Compressing folders on a mac, without the .DS_Store

If you do not mind jumping down in to terminal, then this is pretty darn easy. If you are in /Users/username, which is your $HOME directory and there is a subdirectory named foo that you want to zip but ignore all .DS_Store files, then do the following:

zip -r foo.zip foo -x "*.DS_Store"

To interpret this, we are running the zip executable with the following parameters/arguments:

  • -r for recursively including all directories underneath the targets we want to zip.
  • foo.zip is the name of the zip archive we are creating
  • foo is the target directory we want to zip up
  • -x "*.DS_Store" excludes all files whose path ends in the string ".DS_Store"

No goofy third party applications needed nor do you need to trash your .DS_Store files at all - just rely on all of the unix tool goodness built right in to OSX / Darwin.


You can create an automator application that accepts a folder as input and produces a zip file of the folder contents without any cruft.

Store this application in /Users/you/Applications and then drag it into your finder toolbar. Then you can drag folders onto the app from any finder window.

Create an automator application

Add 'get selected finder items' step. And also add a 'run shell script' step with the 'Pass input' option set to 'as arguments'.

Add workflow steps

The script:

name=("$@")
cd "$name"
zipFileName=`basename "$name"`
zip "${zipFileName}.zip" -r ./* \
    -x */.DS_Store \
    -x */.git \
    -x */.svn \
    -x */.idea \
    -X */__MACOSX
mv "${zipFileName}.zip" ../

Accepts a folder as input and produces a zipfile with the name of the folder.
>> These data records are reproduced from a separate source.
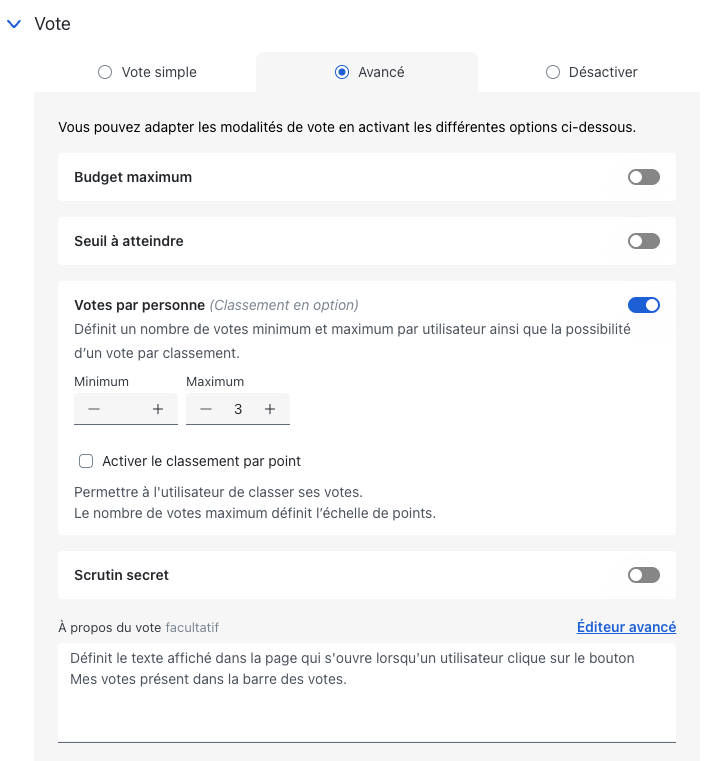Check Activer le classement par point
715x761 pixels.
click(86, 461)
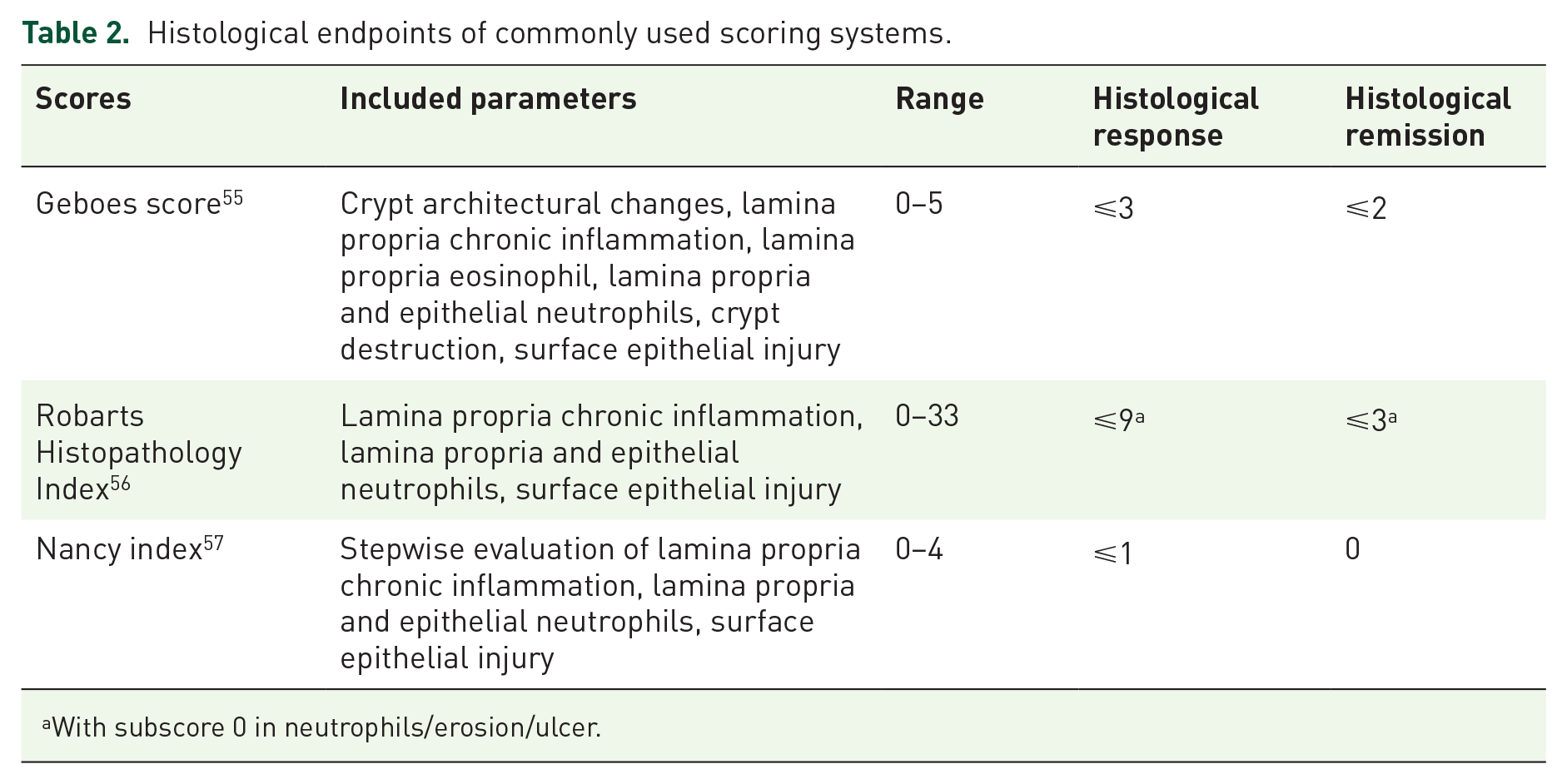
Task: Click the Robarts Histopathology Index reference 56
Action: click(121, 483)
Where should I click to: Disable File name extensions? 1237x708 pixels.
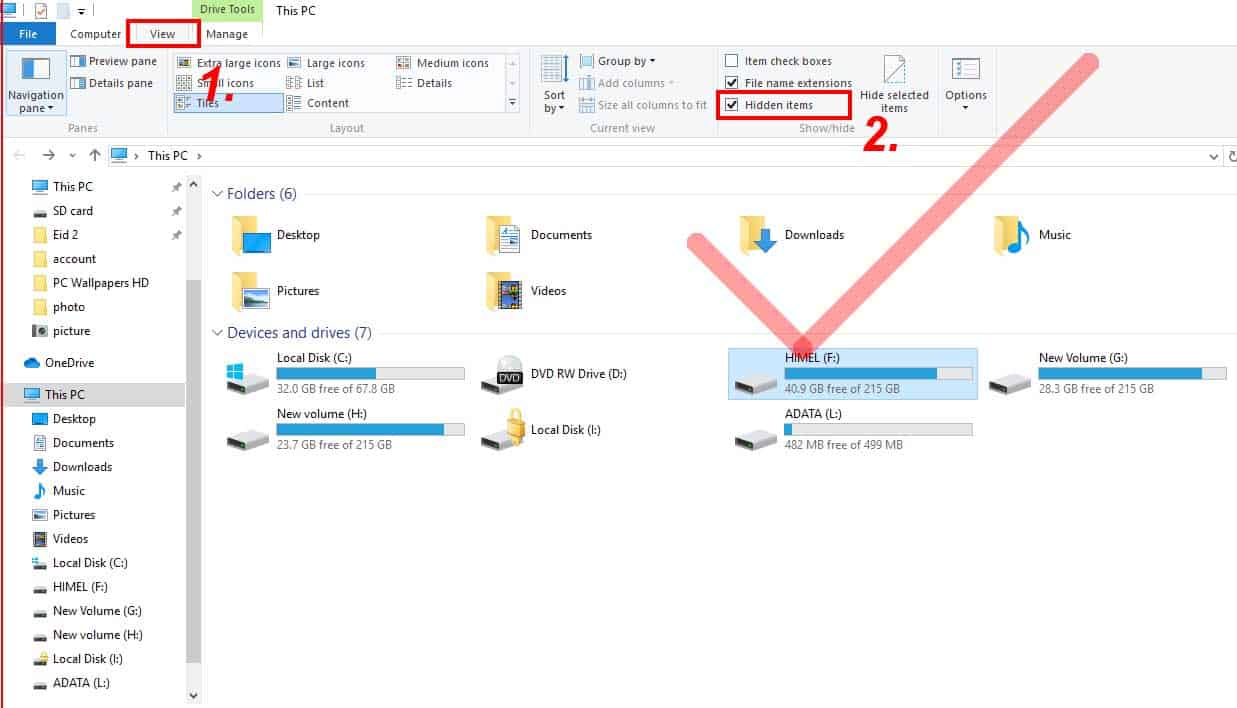click(x=733, y=83)
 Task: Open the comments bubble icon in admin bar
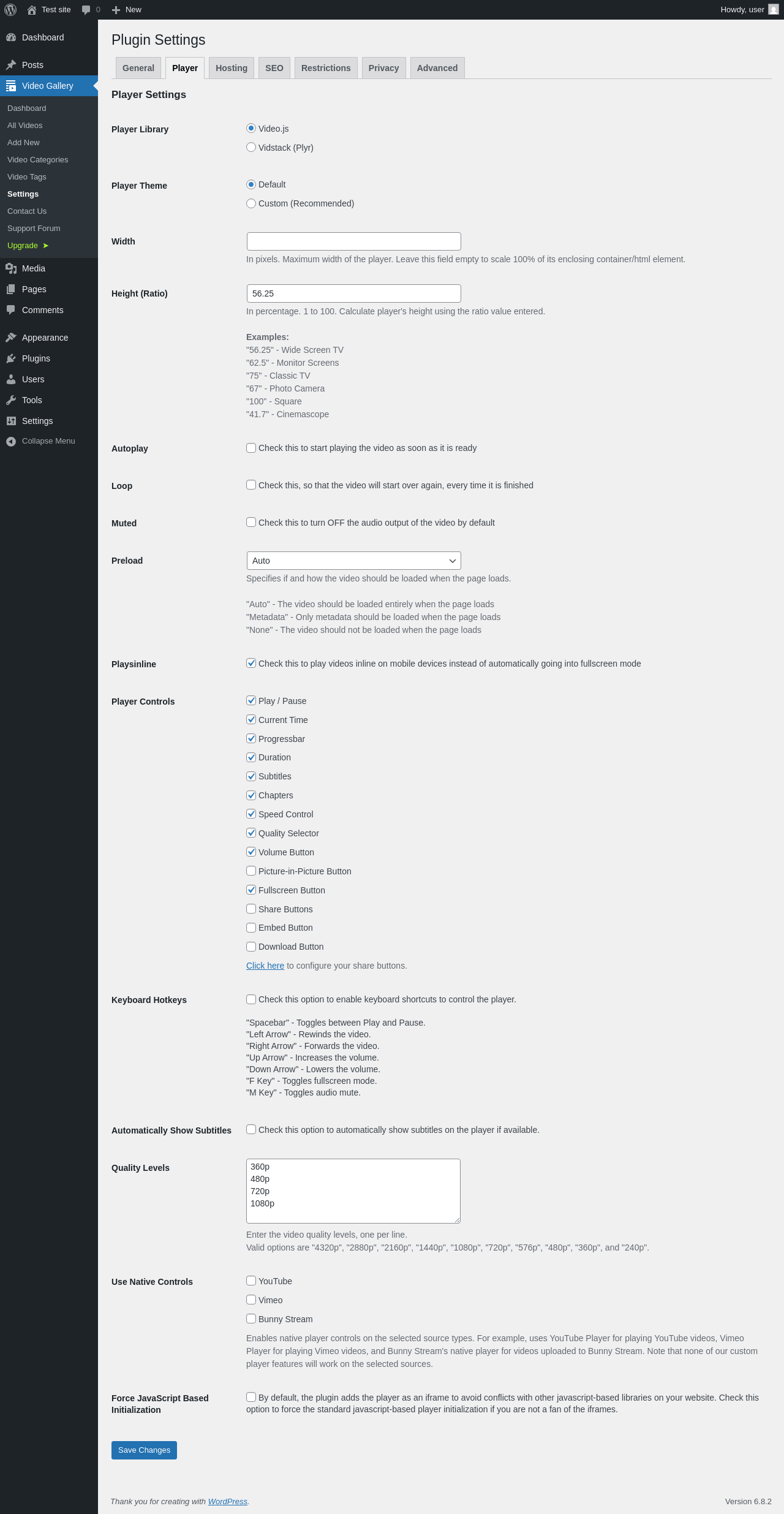86,10
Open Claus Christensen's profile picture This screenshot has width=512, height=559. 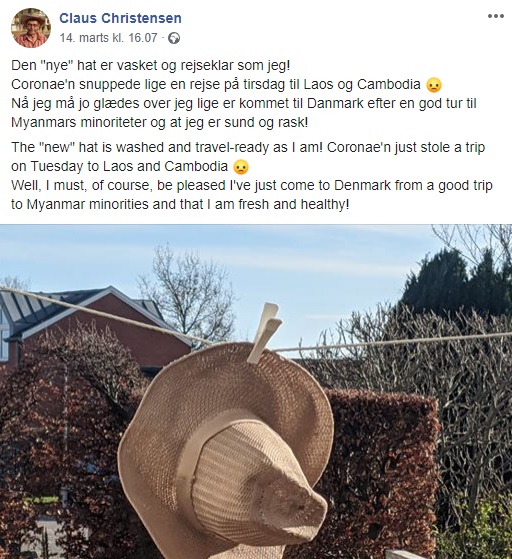pyautogui.click(x=31, y=28)
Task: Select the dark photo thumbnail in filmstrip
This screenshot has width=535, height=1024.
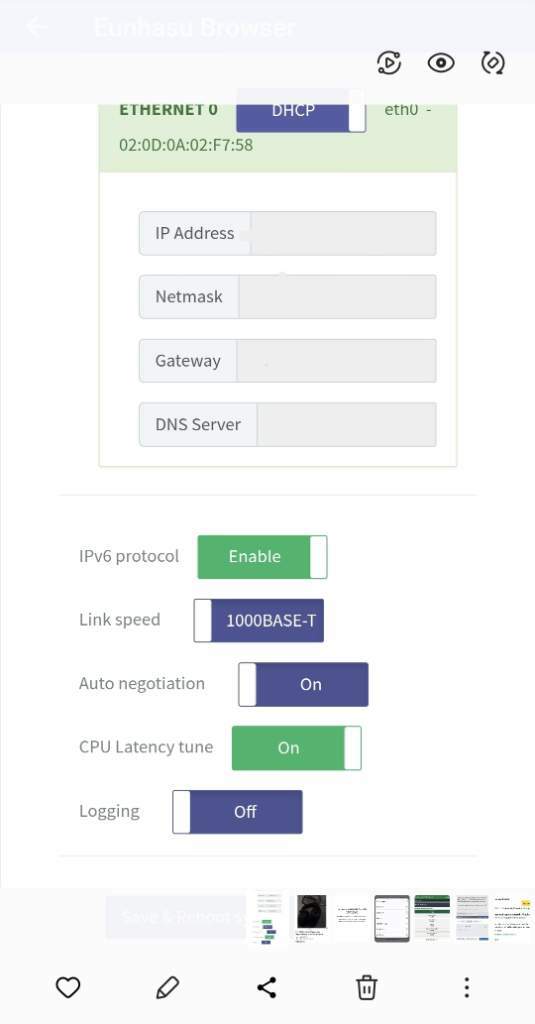Action: pyautogui.click(x=311, y=918)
I don't think there's a way to do it by default, but there's two ways I can think of to achieve what you want.

First off, I found a free app called FolderWasher. Drop the folder on the app and it'll remove the .DS_Store files and zip it for you.

Alternatively (and potentially better than 3rd party software) you can use Automator to clean the archive after creation. There is actually already an action created for this. That's only one extra step, and you can drag the action to Finder so it's easy to find.